* Do this: Can you recast the records from the first line through the line containing "click(x=656, y=731)" as a JSON list of strings, one string per line, with blank lines dropped?

[Begin Stored data]

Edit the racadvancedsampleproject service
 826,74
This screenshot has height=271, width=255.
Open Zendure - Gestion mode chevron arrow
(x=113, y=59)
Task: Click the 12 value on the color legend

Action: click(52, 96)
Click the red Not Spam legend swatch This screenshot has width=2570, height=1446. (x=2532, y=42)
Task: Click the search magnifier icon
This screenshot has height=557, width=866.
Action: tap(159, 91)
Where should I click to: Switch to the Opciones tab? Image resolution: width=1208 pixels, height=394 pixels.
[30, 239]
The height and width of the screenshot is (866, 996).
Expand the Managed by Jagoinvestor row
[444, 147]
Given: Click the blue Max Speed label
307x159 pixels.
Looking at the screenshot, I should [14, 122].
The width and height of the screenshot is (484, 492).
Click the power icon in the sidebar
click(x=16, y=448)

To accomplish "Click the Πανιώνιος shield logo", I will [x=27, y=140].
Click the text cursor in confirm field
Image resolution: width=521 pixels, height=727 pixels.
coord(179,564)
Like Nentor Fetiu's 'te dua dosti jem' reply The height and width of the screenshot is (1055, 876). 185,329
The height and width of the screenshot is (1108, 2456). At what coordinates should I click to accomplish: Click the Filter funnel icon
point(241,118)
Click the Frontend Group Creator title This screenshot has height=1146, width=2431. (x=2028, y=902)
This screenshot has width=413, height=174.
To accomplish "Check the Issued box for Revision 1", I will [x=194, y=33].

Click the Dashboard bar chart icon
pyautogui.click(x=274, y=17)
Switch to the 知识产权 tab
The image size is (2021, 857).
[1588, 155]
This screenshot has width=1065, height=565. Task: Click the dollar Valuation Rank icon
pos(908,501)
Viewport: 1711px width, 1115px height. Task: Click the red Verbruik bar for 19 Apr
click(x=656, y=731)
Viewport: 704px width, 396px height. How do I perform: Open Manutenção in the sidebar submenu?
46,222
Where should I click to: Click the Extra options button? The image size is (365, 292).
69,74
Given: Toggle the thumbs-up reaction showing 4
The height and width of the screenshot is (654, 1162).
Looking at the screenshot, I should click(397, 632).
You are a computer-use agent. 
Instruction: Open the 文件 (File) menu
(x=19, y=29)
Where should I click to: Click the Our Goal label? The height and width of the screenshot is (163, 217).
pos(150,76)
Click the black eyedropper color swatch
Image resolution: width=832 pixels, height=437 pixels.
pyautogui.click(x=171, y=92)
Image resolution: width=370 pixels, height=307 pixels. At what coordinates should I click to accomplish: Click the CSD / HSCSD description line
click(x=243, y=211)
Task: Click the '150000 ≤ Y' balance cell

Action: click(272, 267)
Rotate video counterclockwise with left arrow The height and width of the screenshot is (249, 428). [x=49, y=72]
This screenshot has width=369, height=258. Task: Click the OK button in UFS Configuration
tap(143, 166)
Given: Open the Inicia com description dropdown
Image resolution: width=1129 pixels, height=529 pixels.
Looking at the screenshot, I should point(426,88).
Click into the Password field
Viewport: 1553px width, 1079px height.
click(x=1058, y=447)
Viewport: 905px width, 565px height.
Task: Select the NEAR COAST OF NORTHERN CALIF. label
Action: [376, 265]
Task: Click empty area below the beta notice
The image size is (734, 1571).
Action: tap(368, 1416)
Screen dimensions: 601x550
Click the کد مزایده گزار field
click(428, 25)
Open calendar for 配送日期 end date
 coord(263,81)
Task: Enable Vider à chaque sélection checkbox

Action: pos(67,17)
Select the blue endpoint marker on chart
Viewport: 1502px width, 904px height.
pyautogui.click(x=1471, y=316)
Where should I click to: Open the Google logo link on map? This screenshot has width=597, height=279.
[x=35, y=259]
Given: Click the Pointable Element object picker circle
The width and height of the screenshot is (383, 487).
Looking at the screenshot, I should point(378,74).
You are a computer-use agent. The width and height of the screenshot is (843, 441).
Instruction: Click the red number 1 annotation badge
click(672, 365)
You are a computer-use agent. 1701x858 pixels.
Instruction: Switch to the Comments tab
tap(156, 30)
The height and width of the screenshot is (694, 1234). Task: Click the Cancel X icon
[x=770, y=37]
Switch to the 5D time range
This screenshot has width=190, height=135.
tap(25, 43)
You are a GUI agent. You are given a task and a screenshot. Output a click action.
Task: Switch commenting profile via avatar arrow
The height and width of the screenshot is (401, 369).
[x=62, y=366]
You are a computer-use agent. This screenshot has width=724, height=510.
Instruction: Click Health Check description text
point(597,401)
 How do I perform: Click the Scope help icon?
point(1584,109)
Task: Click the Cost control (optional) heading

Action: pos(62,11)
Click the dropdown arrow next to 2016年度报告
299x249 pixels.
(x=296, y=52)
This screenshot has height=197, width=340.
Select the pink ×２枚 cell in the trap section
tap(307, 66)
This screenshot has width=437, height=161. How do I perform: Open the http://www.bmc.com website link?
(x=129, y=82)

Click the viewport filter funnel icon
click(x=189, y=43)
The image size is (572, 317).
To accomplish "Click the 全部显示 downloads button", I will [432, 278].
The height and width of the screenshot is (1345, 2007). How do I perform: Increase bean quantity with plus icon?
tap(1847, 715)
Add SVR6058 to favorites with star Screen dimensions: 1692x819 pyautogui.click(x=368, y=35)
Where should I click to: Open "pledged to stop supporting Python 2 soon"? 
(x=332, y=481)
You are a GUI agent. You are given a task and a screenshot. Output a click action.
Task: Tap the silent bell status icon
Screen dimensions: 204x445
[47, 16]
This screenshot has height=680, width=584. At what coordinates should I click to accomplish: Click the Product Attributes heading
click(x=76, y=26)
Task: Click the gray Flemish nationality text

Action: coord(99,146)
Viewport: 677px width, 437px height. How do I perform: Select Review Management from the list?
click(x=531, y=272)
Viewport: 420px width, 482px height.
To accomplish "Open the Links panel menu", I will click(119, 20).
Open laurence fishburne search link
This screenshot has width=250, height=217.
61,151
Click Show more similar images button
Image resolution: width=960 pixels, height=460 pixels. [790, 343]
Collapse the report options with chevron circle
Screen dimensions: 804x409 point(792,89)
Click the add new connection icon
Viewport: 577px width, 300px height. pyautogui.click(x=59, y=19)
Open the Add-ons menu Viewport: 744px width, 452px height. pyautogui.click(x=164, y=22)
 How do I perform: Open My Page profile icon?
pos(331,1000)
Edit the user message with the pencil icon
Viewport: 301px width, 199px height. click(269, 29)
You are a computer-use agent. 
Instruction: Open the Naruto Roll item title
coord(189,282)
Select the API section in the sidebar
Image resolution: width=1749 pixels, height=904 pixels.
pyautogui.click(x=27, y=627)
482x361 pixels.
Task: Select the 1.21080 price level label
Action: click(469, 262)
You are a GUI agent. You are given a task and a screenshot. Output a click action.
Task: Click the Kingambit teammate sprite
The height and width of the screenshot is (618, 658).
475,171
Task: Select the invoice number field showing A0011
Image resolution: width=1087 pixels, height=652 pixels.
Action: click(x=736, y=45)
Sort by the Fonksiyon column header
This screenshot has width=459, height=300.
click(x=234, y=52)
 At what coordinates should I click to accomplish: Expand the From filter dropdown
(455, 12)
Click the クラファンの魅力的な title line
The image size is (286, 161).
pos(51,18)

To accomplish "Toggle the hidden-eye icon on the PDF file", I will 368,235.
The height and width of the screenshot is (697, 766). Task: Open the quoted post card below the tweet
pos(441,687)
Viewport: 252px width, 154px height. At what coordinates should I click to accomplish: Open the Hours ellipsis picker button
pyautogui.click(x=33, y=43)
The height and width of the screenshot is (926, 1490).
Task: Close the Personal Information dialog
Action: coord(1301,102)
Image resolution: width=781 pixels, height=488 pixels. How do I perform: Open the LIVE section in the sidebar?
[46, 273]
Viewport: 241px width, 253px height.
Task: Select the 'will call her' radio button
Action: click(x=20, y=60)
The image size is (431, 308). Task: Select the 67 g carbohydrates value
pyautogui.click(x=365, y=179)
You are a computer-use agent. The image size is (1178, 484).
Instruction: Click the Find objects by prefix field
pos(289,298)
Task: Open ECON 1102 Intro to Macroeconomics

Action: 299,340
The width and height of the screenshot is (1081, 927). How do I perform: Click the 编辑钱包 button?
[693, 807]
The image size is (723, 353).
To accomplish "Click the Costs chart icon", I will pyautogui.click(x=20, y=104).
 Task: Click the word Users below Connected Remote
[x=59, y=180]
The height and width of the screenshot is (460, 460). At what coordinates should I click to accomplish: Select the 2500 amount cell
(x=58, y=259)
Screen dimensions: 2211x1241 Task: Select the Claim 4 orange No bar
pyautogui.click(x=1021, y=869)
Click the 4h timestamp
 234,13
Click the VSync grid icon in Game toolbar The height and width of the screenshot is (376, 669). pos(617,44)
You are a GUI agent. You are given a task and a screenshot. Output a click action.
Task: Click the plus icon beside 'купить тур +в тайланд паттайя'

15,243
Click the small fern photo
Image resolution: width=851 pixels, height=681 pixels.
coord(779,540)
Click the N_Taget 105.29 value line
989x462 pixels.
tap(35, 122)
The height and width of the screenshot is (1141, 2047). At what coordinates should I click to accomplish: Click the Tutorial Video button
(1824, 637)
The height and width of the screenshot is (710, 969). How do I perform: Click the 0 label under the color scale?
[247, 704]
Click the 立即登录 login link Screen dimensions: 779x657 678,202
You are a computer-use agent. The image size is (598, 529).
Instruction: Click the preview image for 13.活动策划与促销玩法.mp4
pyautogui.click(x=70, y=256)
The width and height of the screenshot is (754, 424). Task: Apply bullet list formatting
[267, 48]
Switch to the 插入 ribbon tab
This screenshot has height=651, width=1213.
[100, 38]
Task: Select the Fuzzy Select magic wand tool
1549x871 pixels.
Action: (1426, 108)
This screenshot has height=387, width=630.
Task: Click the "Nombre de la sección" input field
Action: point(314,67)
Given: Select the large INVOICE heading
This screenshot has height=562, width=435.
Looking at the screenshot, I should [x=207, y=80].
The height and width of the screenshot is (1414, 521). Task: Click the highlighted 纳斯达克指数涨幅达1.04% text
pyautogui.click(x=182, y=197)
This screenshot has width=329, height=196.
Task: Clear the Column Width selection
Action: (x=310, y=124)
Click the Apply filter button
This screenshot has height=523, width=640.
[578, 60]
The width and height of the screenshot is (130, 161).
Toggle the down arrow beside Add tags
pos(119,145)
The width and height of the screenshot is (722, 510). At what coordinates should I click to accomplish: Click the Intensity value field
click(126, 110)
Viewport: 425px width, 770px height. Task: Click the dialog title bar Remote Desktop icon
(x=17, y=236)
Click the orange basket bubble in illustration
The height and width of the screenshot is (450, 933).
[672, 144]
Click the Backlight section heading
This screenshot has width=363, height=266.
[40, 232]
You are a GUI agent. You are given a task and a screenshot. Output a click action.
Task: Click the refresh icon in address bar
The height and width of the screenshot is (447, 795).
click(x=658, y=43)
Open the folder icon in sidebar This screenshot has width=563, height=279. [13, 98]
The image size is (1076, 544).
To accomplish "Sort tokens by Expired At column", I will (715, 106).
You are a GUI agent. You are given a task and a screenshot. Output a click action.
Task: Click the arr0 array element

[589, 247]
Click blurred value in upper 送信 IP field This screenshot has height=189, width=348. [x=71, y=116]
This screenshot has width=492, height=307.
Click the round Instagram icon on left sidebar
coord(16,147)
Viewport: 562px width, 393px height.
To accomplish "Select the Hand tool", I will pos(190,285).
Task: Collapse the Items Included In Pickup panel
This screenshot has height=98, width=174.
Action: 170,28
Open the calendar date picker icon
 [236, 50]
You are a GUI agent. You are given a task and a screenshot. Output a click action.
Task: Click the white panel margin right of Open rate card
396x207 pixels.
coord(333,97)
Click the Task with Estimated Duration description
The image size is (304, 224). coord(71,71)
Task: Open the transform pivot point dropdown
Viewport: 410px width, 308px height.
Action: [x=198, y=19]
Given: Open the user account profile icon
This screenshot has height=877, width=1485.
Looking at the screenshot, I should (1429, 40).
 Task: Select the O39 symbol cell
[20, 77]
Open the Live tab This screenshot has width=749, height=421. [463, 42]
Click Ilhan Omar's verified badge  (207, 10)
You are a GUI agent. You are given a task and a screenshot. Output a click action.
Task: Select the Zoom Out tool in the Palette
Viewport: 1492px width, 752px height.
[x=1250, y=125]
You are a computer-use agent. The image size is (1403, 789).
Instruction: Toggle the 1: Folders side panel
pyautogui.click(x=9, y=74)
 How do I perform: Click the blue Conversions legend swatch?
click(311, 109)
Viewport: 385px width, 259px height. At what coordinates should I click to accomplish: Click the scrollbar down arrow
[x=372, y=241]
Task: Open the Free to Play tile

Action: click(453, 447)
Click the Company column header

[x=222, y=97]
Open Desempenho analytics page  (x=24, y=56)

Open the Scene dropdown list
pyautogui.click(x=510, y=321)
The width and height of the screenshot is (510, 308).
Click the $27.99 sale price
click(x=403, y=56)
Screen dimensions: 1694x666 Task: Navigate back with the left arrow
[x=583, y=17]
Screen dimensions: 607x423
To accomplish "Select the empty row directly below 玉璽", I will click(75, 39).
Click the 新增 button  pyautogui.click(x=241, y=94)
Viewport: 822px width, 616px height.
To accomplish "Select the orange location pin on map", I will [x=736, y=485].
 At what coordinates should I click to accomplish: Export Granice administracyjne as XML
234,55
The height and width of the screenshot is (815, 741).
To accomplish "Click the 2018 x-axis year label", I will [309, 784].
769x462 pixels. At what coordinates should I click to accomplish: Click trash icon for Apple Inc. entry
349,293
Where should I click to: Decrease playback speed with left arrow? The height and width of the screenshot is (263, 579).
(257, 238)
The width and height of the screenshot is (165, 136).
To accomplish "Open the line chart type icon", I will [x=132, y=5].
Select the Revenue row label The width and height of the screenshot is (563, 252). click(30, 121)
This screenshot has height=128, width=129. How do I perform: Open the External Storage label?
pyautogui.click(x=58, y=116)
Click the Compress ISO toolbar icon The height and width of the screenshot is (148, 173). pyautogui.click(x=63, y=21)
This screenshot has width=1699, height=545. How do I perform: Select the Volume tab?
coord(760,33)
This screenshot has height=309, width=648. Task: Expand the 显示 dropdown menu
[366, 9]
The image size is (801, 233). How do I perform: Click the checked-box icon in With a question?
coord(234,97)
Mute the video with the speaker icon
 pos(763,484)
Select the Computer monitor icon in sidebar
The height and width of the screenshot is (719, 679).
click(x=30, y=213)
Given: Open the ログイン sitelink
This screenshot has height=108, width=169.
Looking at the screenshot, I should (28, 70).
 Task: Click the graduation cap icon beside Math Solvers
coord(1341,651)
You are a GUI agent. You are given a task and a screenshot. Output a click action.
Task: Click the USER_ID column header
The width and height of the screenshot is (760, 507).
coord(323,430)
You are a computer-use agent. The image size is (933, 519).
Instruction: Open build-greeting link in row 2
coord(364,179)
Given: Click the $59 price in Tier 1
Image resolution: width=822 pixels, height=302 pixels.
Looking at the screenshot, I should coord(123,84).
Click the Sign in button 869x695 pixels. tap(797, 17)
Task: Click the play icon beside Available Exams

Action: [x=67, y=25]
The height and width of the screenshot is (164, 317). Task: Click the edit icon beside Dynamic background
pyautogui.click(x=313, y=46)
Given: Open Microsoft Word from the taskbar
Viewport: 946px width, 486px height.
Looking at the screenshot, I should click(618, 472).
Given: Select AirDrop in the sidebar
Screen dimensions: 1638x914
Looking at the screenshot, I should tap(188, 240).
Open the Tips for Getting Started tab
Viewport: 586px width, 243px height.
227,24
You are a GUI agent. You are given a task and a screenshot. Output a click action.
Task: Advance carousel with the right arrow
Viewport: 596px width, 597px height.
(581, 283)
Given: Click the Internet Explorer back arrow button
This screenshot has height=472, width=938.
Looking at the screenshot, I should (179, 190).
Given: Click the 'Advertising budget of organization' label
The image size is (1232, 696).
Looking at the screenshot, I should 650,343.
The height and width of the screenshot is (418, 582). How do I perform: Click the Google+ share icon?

[End Stored data]

* Exercise response:
[
  "Edit the racadvancedsampleproject service",
  " 826,74",
  "This screenshot has height=271, width=255.",
  "Open Zendure - Gestion mode chevron arrow",
  "(x=113, y=59)",
  "Task: Click the 12 value on the color legend",
  "Action: click(52, 96)",
  "Click the red Not Spam legend swatch This screenshot has width=2570, height=1446. (x=2532, y=42)",
  "Task: Click the search magnifier icon",
  "This screenshot has height=557, width=866.",
  "Action: tap(159, 91)",
  "Where should I click to: Switch to the Opciones tab? Image resolution: width=1208 pixels, height=394 pixels.",
  "[30, 239]",
  "The height and width of the screenshot is (866, 996).",
  "Expand the Managed by Jagoinvestor row",
  "[444, 147]",
  "Given: Click the blue Max Speed label",
  "307x159 pixels.",
  "Looking at the screenshot, I should [14, 122].",
  "The width and height of the screenshot is (484, 492).",
  "Click the power icon in the sidebar",
  "click(x=16, y=448)",
  "To accomplish \"Click the Πανιώνιος shield logo\", I will [x=27, y=140].",
  "Click the text cursor in confirm field",
  "Image resolution: width=521 pixels, height=727 pixels.",
  "coord(179,564)",
  "Like Nentor Fetiu's 'te dua dosti jem' reply The height and width of the screenshot is (1055, 876). 185,329",
  "The height and width of the screenshot is (1108, 2456). At what coordinates should I click to accomplish: Click the Filter funnel icon",
  "point(241,118)",
  "Click the Frontend Group Creator title This screenshot has height=1146, width=2431. (x=2028, y=902)",
  "This screenshot has width=413, height=174.",
  "To accomplish \"Check the Issued box for Revision 1\", I will [x=194, y=33].",
  "Click the Dashboard bar chart icon",
  "pyautogui.click(x=274, y=17)",
  "Switch to the 知识产权 tab",
  "The image size is (2021, 857).",
  "[1588, 155]",
  "This screenshot has width=1065, height=565. Task: Click the dollar Valuation Rank icon",
  "pos(908,501)",
  "Viewport: 1711px width, 1115px height. Task: Click the red Verbruik bar for 19 Apr",
  "click(x=656, y=731)"
]